Y arranca la Transición. El Norte se convierte en reino independiente: Sansa, dignísima ella, decide hacer un Escocia y convertir los siete en los seis (y nadie tiene el poder para decirle que no) y Jon Snow acaba siendo condenado a una peculiar cadena perpetua, un destierro en la Guardia de la Noche -«Pero, ¿sigue existiendo?», se pregunta él, que ayer se veía de consorte y hoy abraza a la fuerza el celibato, expresando en voz alta la duda del espectador confundido-. En este lugar de bastardos y vencidos, además de reencontrarse con Tormund y los  salvajes le esperan Fantasma (desorejado tras la batalla de Invernalia) y también un muro que solo se había partido por el fuego del dragón zombi del Rey de la Noche, pero que nunca llegó a venirse abajo. 

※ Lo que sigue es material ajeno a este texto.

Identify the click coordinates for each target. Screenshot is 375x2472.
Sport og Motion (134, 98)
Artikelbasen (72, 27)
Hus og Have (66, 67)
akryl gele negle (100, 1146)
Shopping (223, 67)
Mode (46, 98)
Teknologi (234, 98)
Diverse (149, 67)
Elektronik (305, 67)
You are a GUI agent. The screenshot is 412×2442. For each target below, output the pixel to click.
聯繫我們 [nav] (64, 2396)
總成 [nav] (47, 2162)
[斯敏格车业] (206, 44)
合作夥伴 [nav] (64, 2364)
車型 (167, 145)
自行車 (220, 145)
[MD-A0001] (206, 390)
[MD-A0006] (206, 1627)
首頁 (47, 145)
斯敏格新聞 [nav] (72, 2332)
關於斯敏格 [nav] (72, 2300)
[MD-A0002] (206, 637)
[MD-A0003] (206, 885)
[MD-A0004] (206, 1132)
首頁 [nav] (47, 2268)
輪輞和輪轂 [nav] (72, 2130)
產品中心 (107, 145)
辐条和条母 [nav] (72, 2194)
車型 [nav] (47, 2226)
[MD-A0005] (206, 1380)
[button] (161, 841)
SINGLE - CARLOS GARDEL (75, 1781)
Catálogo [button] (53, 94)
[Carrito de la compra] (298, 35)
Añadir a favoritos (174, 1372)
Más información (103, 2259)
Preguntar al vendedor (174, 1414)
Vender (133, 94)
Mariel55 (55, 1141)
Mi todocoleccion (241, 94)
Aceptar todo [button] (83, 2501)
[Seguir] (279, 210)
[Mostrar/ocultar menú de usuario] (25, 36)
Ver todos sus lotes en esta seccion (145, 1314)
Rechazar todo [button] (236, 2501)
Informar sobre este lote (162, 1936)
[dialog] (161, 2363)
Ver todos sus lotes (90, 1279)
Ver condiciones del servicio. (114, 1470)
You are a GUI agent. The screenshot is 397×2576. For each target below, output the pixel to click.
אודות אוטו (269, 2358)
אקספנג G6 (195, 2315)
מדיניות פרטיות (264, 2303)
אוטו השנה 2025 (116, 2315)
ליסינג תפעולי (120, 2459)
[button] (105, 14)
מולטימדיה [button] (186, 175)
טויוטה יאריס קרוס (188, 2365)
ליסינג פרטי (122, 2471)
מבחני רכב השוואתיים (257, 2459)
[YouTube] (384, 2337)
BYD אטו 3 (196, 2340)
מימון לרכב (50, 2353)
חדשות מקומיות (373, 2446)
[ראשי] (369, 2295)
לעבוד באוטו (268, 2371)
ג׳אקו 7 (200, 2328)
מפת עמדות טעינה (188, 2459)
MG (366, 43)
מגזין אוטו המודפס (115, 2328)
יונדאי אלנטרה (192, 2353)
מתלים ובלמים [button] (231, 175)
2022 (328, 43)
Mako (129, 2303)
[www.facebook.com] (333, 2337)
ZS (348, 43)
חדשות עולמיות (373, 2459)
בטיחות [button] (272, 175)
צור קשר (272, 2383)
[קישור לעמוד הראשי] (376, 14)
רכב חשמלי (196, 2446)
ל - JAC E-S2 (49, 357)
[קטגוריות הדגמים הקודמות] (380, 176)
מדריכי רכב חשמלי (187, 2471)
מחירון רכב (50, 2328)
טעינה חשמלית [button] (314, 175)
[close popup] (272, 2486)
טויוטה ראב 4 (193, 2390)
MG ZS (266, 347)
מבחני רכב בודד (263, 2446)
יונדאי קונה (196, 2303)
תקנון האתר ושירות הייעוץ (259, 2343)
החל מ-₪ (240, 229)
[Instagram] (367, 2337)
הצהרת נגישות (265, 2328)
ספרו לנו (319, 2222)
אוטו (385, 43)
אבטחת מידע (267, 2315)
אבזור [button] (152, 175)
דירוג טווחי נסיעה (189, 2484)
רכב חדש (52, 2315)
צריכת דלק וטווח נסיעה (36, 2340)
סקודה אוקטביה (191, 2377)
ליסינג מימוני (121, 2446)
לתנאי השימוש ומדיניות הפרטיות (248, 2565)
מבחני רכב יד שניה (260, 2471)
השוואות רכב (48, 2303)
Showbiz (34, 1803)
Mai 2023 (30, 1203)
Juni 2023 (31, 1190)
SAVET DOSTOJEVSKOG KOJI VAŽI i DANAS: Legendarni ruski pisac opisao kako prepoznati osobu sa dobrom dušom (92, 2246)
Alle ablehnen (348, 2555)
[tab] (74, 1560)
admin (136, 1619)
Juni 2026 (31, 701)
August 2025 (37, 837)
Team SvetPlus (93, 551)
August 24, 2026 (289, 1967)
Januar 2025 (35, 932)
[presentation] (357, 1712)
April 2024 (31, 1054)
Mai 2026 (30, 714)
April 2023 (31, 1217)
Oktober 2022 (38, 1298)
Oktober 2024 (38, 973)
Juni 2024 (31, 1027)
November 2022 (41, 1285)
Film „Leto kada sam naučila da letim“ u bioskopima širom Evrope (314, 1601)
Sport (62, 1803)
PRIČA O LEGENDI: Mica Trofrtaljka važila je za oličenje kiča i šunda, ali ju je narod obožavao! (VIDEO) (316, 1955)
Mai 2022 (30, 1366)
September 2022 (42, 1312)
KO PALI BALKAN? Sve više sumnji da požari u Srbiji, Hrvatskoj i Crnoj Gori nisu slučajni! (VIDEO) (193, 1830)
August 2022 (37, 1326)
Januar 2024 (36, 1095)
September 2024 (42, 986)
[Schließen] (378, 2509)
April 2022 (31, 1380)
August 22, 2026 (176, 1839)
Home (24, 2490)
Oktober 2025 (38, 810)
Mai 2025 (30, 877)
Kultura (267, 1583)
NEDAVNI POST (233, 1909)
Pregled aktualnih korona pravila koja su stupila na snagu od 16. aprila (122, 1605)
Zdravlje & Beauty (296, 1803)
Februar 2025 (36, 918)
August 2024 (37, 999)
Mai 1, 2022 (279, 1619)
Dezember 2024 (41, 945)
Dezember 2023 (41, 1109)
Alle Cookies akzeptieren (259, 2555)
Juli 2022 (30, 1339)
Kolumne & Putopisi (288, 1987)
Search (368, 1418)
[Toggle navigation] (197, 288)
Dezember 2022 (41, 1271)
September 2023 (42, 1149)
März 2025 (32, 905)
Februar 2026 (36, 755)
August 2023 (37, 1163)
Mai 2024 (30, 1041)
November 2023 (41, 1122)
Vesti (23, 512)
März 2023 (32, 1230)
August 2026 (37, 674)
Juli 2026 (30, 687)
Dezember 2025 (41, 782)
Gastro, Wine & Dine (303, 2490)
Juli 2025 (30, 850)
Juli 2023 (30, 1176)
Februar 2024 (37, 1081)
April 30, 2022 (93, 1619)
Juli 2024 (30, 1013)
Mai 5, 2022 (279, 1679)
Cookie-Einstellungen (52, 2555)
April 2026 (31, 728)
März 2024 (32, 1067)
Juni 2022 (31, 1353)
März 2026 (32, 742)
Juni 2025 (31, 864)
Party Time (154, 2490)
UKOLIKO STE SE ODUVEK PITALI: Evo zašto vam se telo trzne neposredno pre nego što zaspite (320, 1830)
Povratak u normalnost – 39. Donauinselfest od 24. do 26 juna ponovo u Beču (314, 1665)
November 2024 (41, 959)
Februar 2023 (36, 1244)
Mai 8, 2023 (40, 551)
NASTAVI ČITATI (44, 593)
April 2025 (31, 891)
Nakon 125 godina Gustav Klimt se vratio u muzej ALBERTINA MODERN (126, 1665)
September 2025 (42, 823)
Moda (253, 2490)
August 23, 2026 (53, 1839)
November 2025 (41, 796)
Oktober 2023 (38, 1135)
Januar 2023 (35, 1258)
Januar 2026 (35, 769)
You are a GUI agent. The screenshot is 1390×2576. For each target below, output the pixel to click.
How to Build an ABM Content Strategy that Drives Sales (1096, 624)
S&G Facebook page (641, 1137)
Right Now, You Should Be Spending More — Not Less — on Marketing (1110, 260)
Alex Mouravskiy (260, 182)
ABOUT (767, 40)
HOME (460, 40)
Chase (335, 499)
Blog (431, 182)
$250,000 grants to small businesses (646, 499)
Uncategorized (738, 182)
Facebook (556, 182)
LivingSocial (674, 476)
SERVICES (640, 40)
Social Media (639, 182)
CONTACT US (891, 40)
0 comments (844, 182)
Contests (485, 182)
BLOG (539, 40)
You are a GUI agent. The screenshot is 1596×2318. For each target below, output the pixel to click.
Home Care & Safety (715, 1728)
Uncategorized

La última temporada, recap a recap

En la capital de Poniente también reaparece Bronn, que ahora es señor de Altojardín y consejero de la moneda, integrante del nuevo consejo que dirige Tyrion y del que también forman parte Brienne -aún lamiéndose las heridas-, Davos, encargado de los navíos, y Sam, que sí, señores, era cierto, era el autor del relato, única (e insustancial) teoría que acaba cumpliéndose. ¿Y Arya? La que un día fue la asesina más escurridiza del mapa de Juego de tronos, tan hábil a la hora de empuñar un arma como a la de cambiar de rostro, muta como colofón en expedicionaria, que tiene guasa la cosa. «¿Qué hay al oeste de Poniente?”. «Nadie lo sabe, ahí acaban los mapas».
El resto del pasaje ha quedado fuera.